Branislav Kapetanovic, a former member of the Serbian army, lost his arms and legs in an accident in November 2000 while he was trying to clear cluster bombs dropped by the North Atlantic Treaty Organisation (NATO) the previous year. His hearing was also damaged, and he was blinded for several months.
"These weapons are monstrous, and they cannot be controlled," he said. "A total ban is the only way to go. No exceptions, no excuses."
Cluster bombs were the focus of international attention again during the war in Lebanon last year. In the last 72 hours of that conflict, the Israeli defence forces used about four million cluster sub-munitions.
The weapon has a long history.
Cluster bombs were first used by the Soviet Union and Nazi Germany during the Second World War. In the intervening six decades, they have been found in at least 25 countries.
Over these years, some 5,500 people are officially known to have been killed, and 7,300 maimed by these bombs. But the real death toll is believed to be considerably higher. Virtually all of the confirmed victims were civilians.
Because cluster bombs can lie undetected long after they have been discharged, they are known to continue killing even when a war is over.
In Iraq, a minimum of 50 million sub-munitions have been used in U.S.-led operations between 1991 and 2006. About 3,000 casualties have been identified because of these weapons.
Within Europe, Britain, Germany and France have sought that the future agreement should provide exceptions for their weapons.
Britain, which dropped 755 cluster bombs on Serbia in 1999, was condemned for its stance by members of the European Parliament (MEPs) last week when they approved a formal resolution calling for a total ban on cluster bombs.
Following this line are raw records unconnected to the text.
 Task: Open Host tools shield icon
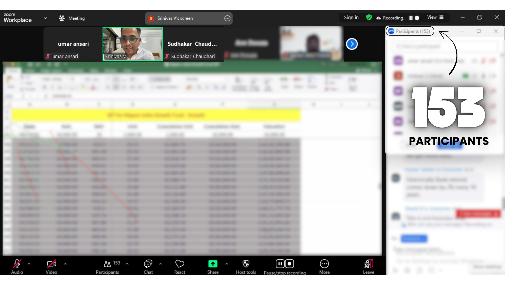click(x=246, y=264)
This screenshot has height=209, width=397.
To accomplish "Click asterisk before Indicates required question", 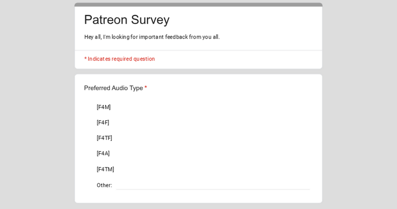I will (x=85, y=59).
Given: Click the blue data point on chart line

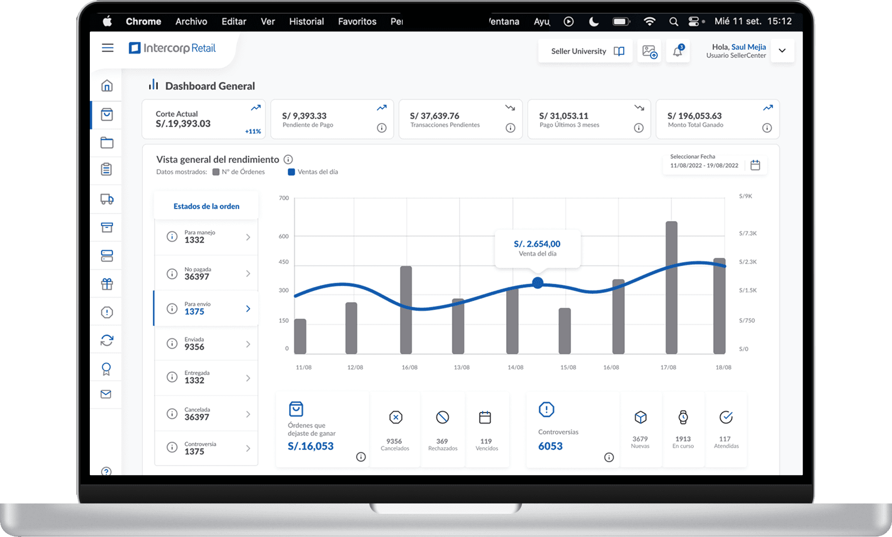Looking at the screenshot, I should (537, 283).
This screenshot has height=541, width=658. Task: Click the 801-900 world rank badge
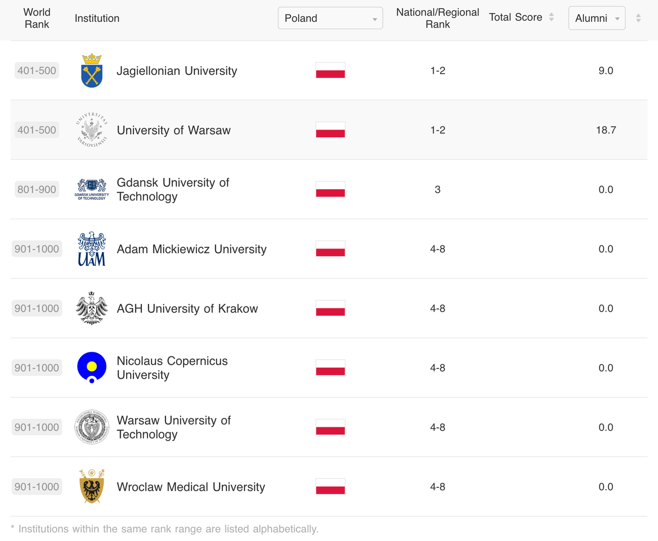[37, 190]
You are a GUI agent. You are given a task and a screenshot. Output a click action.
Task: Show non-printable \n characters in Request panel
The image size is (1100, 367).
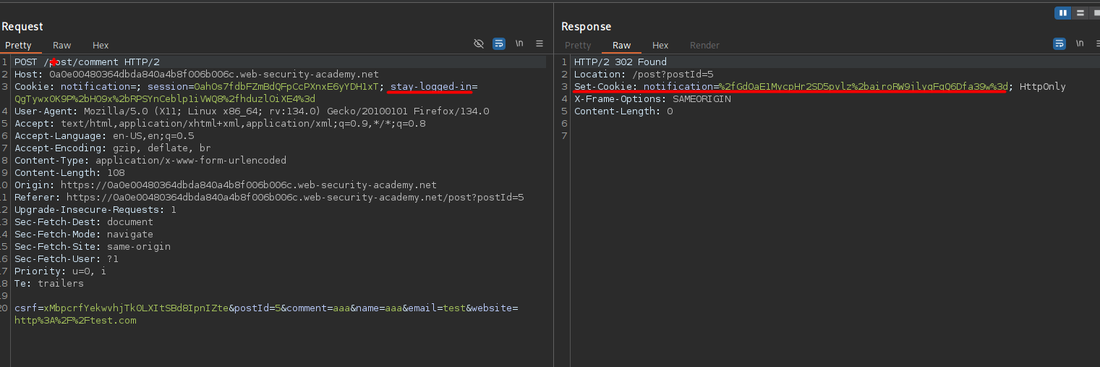[x=519, y=44]
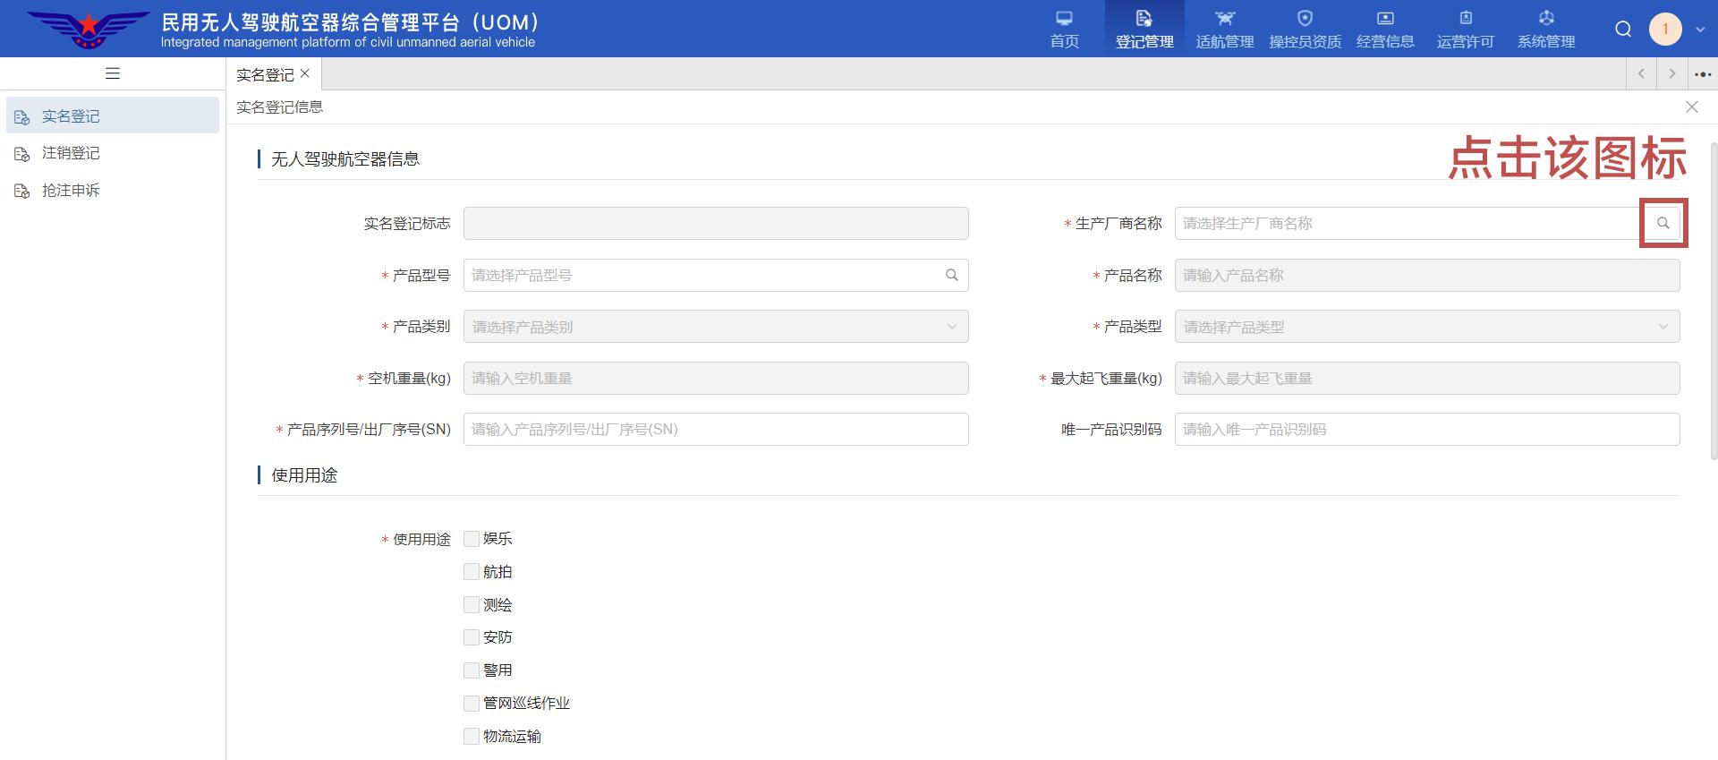The height and width of the screenshot is (760, 1718).
Task: Click the product model search icon
Action: coord(951,275)
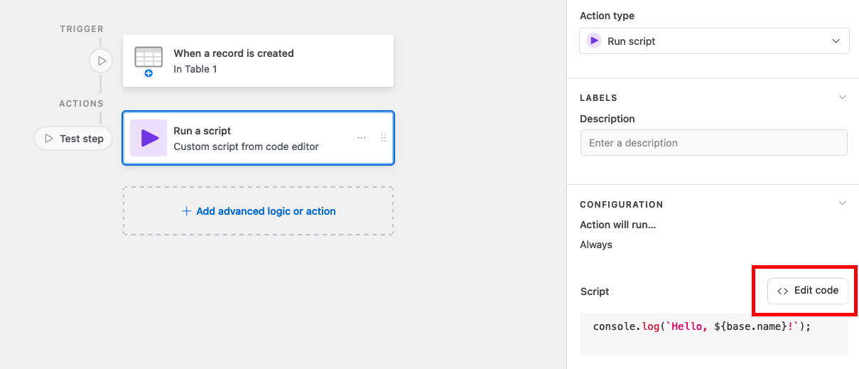Click the drag handle on Run a script step

[x=384, y=138]
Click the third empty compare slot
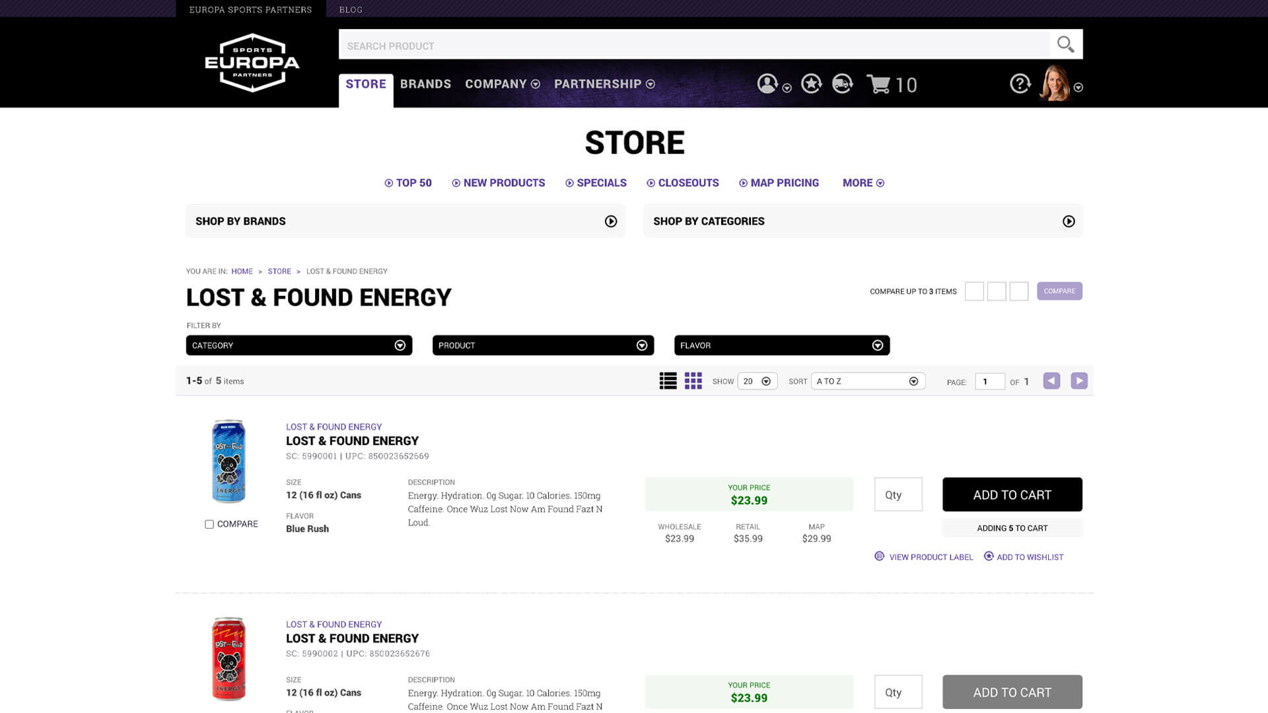 coord(1018,291)
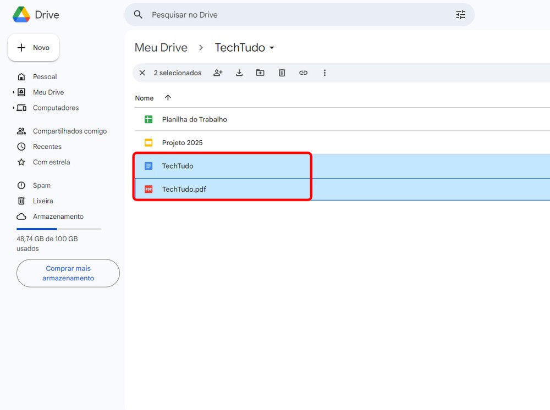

"Diplomatic moves by the UK government and others to suggest there are 'dumb' and 'smart' cluster munitions must be given short shrift," said British Liberal MEP Liz Lynne. "They all kill and maim."
Belgium, Norway, Hungary and Austria, on the other hand, have all taken steps to eliminate cluster bombs by introducing moratoria or bans on them.
Mark Hiznay, a specialist in arms issues with Human Rights Watch, said that Russia has also been opposed to international prohibition. Russia has been accused of explicitly targeting civilians in the breakaway republic of Chechnya with cluster bombs.
"Russia has articulated the view that these weapons are critical for it, now that it has downsized the military," he said, adding that Russia has used cluster bombs "extensively both overseas -- in Afghanistan -- and on its own territory in Chechnya."
Hiznay said that cluster bombs are a relic of the Cold War, and Russia should deem them obsolete now that the Soviet Union has been dissolved. This view, he said, is widely shared by military officers.
When arguments are made in favour of cluster bombs, "the military is not able to keep a straight face," he said. "These weapons are 20 to 30 years old, so they would have to get rid of them anyway."
The bombs which Israel dropped on Lebanon last year were made in the 1970s, and their failure rate was "predictably high", Hiznay said.
In the month after the Aug. 14 2006 ceasefire in Lebanon, cluster bombs caused an average of three casualties each day. Two casualties were caused each day on average for the remainder of the year. Many of the victims were simply walking through their village.